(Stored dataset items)
= = =

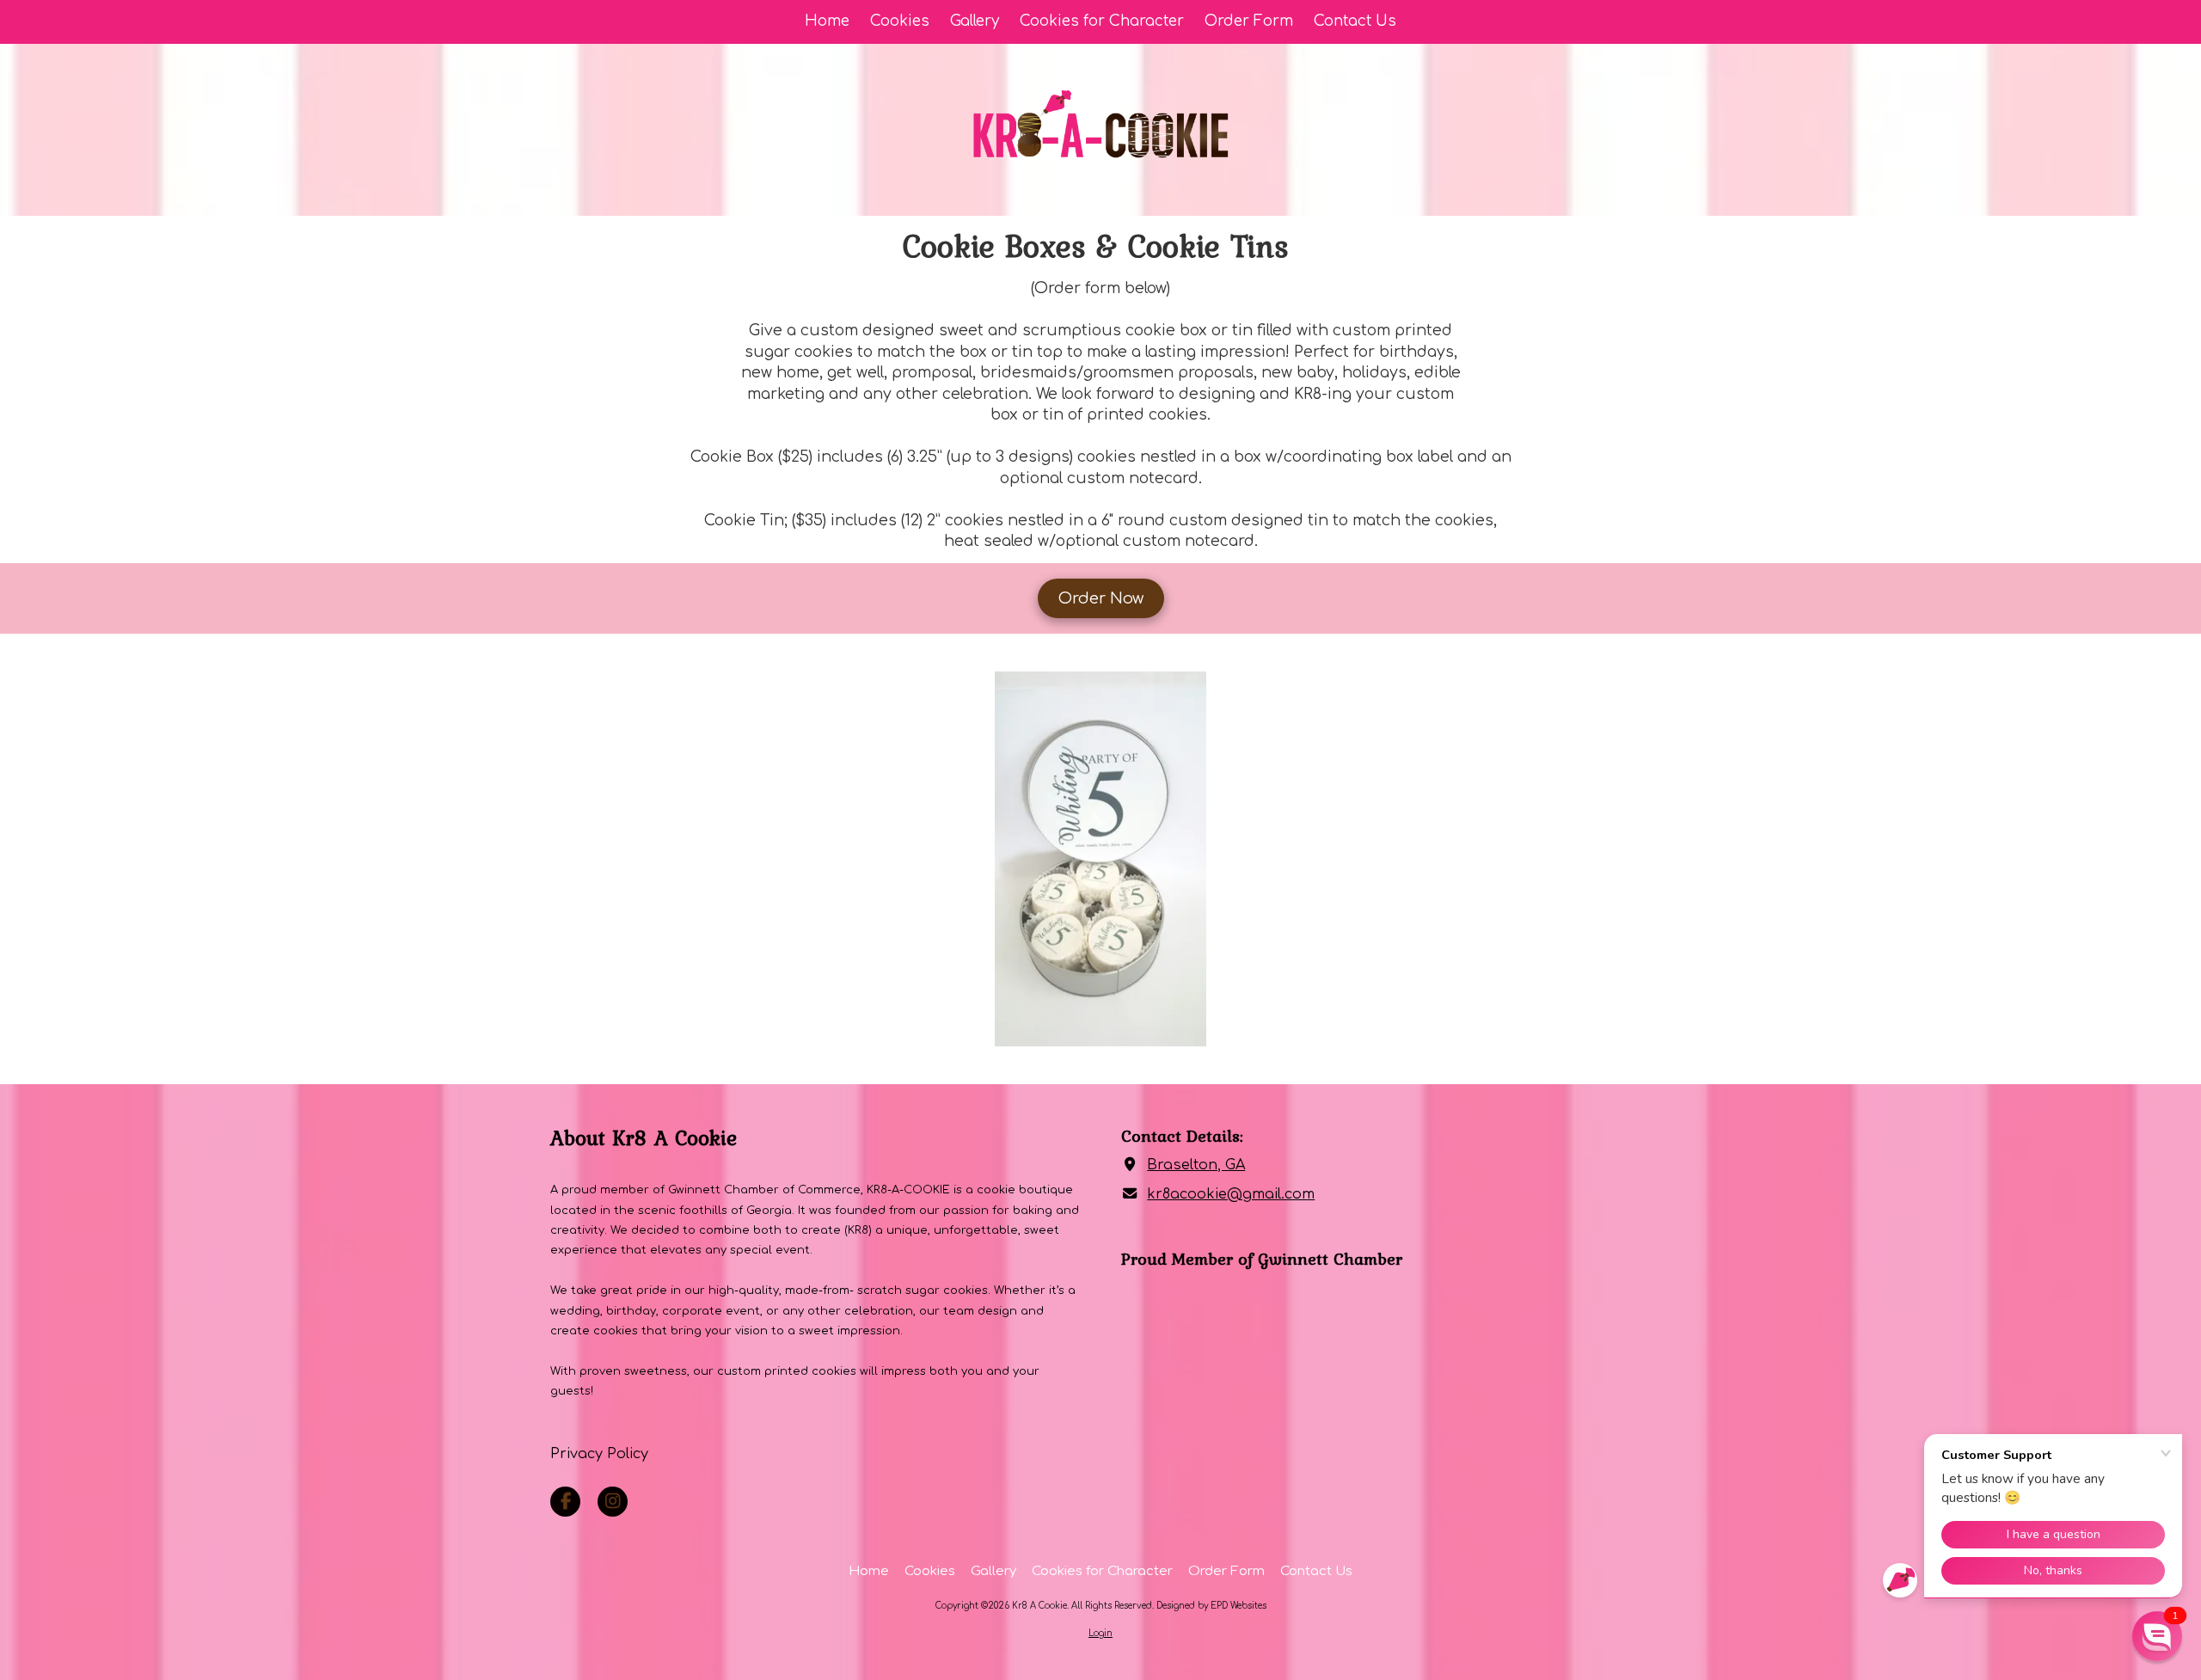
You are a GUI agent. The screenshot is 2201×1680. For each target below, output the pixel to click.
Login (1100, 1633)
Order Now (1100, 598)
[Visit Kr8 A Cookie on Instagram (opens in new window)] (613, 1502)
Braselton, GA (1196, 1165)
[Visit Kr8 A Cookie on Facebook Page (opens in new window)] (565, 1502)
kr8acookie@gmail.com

= = =

__What you have to do__: In the records above, find each line holding "window" and copy it.

__Response below__:
[Visit Kr8 A Cookie on Instagram (opens in new window)] (613, 1502)
[Visit Kr8 A Cookie on Facebook Page (opens in new window)] (565, 1502)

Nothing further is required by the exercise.